Но Морган не слышал его. Он смотрел в последний раз в жизни на лицо дочери. Неожиданно желчь заполнила горло, так что он едва не захлебнулся. Он развернулся и, шатаясь, пошел прочь.
Под вечер того же дня Стюарт распахнул перед Морганом дверь кабинета Гарри Бейкера. Тот стоял у окна и смотрел на улицу.
– Здравствуй, Аза. Давненько мы с тобой не виделись, – сказал он, повернувшись навстречу вошедшим.
– Здравствуй, Гарри.
– Преподобный отец проболтался, верно?
– Верно. Морган сел.
– Джорж Стюарт, мой инспектор, – представил подчиненного Бейкер и тоже уселся за стол.
– Ну, ладно, Гарри. Что ты можешь мне сказать? – спросил Морган.
– Ничего, – ответил Бейкер. – Дело проходит под грифом секретности номер один. Наша спецслужба выступает в нем только как поставщик грубой рабочей силы. Расследование находится в руках у „Д-15". Четвертая группа получила непосредственно от премьер-министра особые полномочия для координации всех дел, связанных с терроризмом, подрывной деятельностью и так далее.
– Кто ведет следствие?
– Фергюсон.
– Не удивительно. Круг замкнулся. Когда я могу его увидеть?
Бейкер взглянул на часы.
– Минут через тридцать пять в его квартире на Кавендиш-сквер. Он предпочел встретиться с тобой там. – Детектив поднялся. – Пойдем, я отвезу тебя.
Морган тоже встал.
– Совсем не обязательно.
– Приказ есть приказ, дружище. – Бейкер улыбнулся. – Ты сам знаешь, как Фергюсон относится к тем, кто не выполняет его приказаний.

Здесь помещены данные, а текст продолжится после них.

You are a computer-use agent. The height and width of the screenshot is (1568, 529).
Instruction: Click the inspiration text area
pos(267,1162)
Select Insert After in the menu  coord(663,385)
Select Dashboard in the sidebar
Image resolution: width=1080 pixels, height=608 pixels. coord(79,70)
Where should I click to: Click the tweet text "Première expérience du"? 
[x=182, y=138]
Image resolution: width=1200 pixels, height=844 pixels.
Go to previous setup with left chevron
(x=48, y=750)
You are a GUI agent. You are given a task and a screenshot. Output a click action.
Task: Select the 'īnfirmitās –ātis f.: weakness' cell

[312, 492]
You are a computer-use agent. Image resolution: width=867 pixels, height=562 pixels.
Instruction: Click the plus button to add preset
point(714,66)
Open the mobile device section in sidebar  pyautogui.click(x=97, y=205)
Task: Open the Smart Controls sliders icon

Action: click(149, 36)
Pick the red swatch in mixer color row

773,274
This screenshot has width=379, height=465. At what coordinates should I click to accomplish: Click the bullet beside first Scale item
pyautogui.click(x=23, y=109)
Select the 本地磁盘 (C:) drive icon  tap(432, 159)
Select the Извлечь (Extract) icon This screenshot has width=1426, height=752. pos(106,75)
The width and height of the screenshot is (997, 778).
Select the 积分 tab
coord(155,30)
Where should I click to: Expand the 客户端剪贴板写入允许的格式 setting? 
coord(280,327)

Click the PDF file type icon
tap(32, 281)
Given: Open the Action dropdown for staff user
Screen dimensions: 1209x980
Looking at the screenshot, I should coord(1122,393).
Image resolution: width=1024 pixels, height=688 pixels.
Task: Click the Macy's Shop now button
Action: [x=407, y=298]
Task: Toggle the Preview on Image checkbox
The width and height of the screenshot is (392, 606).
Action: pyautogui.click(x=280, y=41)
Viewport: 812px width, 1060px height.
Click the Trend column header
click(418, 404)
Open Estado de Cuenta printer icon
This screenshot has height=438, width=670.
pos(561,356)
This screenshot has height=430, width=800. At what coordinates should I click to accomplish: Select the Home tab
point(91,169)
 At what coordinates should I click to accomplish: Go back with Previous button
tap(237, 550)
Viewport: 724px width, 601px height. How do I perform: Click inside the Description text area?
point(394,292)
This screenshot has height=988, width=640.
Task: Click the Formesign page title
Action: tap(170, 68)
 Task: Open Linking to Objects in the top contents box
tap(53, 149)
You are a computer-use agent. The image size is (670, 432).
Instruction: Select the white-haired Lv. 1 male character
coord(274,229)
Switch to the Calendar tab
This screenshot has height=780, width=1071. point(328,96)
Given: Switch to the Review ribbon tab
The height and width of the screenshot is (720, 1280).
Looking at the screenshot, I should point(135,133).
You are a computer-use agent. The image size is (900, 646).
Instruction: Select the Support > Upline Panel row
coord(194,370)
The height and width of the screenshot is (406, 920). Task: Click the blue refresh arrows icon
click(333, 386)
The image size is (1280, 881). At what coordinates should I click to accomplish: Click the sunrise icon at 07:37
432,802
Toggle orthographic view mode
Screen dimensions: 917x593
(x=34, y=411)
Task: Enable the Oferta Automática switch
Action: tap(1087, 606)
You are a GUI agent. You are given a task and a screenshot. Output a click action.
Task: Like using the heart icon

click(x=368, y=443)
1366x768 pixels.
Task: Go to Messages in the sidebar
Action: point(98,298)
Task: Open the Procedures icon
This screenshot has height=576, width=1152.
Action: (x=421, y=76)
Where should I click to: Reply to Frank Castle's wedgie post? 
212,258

Мятый костюм казался великоватым для бригадира Чарльза Фергюсона, человека крупного и добродушного на вид. О его военной профессии напоминал только гвардейский галстук. Взлохмаченные седые волосы, двойной подбородок, толстые очки, через которые он читал у камина „Файнэншл таймс", когда слуга ввел к нему Моргана и Бейкера, – все предназначалось для того, чтобы выглядеть наподобие профессора провинциального университета.
– Аза, мой мальчик, как я рад тебя видеть!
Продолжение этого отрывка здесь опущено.